[1975] in Kerberos_V5_Development
Re: confidential support
daemon@ATHENA.MIT.EDU (Sam Hartman)
Sat Nov 16 14:18:50 1996
To: "Barry Jaspan" <bjaspan@MIT.EDU>
Cc: gnats-admin@rt-11.mit.edu, krbdev@MIT.EDU
From: Sam Hartman <hartmans@MIT.EDU>
Date: 16 Nov 1996 14:18:40 -0500
In-Reply-To: "Barry Jaspan"'s message of Mon, 11 Nov 1996 13:46:41 -0500
>>>>> "Barry" == "Barry Jaspan" <bjaspan@MIT.EDU> writes:
Barry> Do we get enough bug reports that have to be confidential
Barry> to justify the effort and complexity of setting this up and
Barry> remembering how to maintain these two separate lists?
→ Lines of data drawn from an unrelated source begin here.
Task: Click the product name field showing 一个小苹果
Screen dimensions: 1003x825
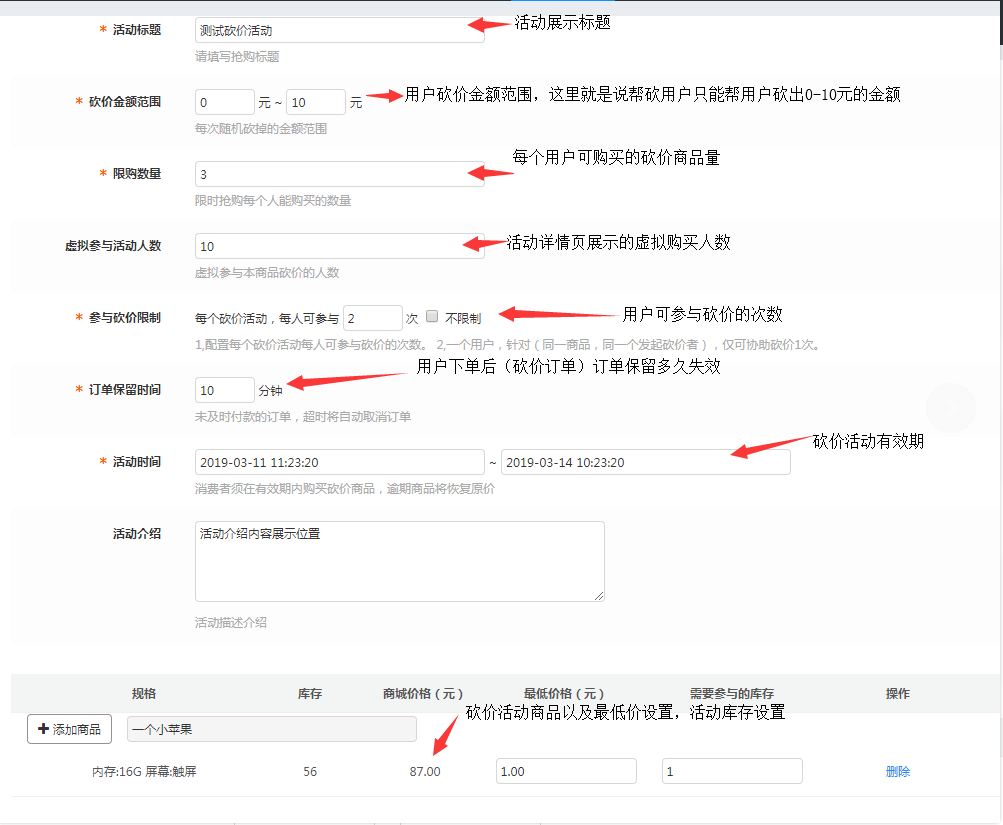Action: [270, 728]
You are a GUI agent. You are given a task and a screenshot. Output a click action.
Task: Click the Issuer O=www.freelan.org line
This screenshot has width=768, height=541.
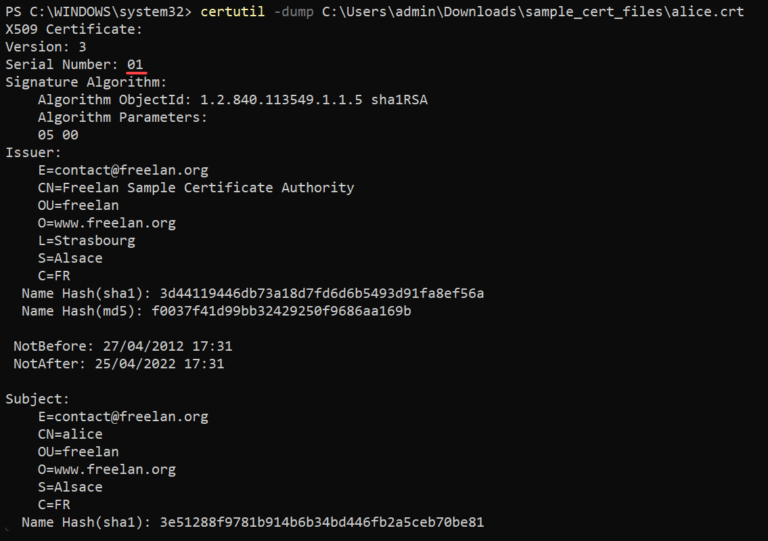(107, 223)

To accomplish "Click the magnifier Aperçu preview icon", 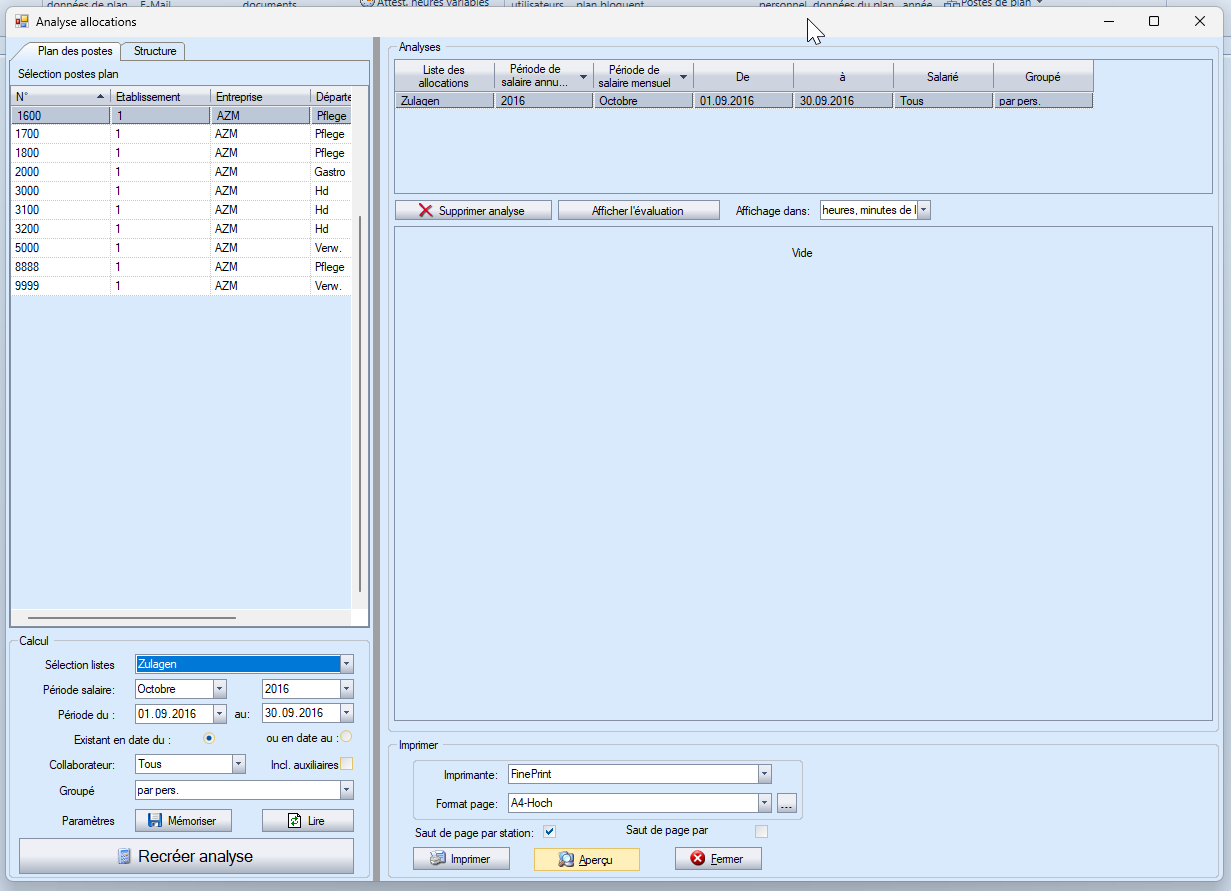I will click(566, 859).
I argue that one bug report is enough. Seriously, we are in
the security business and there are bound to be security holes. These
tend to get handled through personal email in the past and never
really documented anywhere. Security holes are the worst kind of bug
not to have long-lasting history about.
Besides, once implemented, the structure is simple:
* Add anyone who asks to krb5-prs-public
* Suggest to developers that they add themselves to krb5-prs-internal
Barry> Barry